For the business year ending March 31, Capcom has reduced its net profit forecast from 6.8 billion yen (£39.8m/$66.1m) to 3.3 billion yen (£19.3m/$32.1m). The revised figure is slightly greater than the 2.97 billion yen (£17.4m/$28.9m) net profit the company made in the previous fiscal year.
Capcom told investors: "Due to rapid changes taking place in the market for games, Capcom is building a sound base for earnings by reorganising the product development framework and improving development processes.
"These are two core elements of the company's operations. The objective of these activities is to earn consistent earnings in each fiscal year. However, these initiatives have not yet started to produce benefits mainly in the Mobile Contents.

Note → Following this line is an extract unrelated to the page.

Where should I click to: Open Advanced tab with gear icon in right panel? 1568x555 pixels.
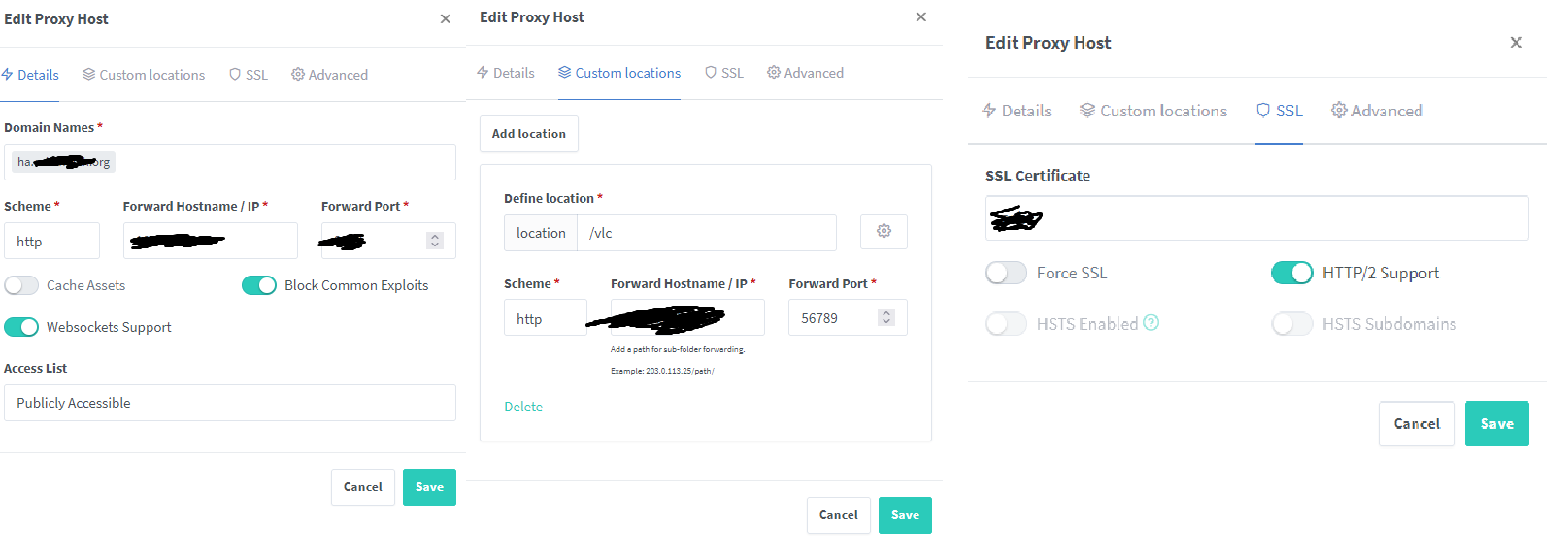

"As a result, Capcom has decided to post business structural improvement expenses of approximately 5,000 million yen in consolidated, and approximately 4,300 million yen in non-consolidated forecast, following a comprehensive examination of prospects for recovering the cost of certain fixed assets."
Capcom did upwardly revise its annual sales guidance, from 97 billion yen (£567m/$943m) to 101.5 billion yen (£593m/$987m), citing "strong sales" of 3DS game Monster Hunter 4 and the pachislo title Monster Hunter Gekka Raimei.
"On the other hand, the operating income and ordinary income forecasts have been lowered because of a decline in profitability," the firm said. "The primary reasons for this decline are below expectations of products in the highly profitable mobile contents and Monster Hunter Frontier G online game. The net income forecast has been lowered for these reasons as well as to incorporate the special loss explained in the previous section."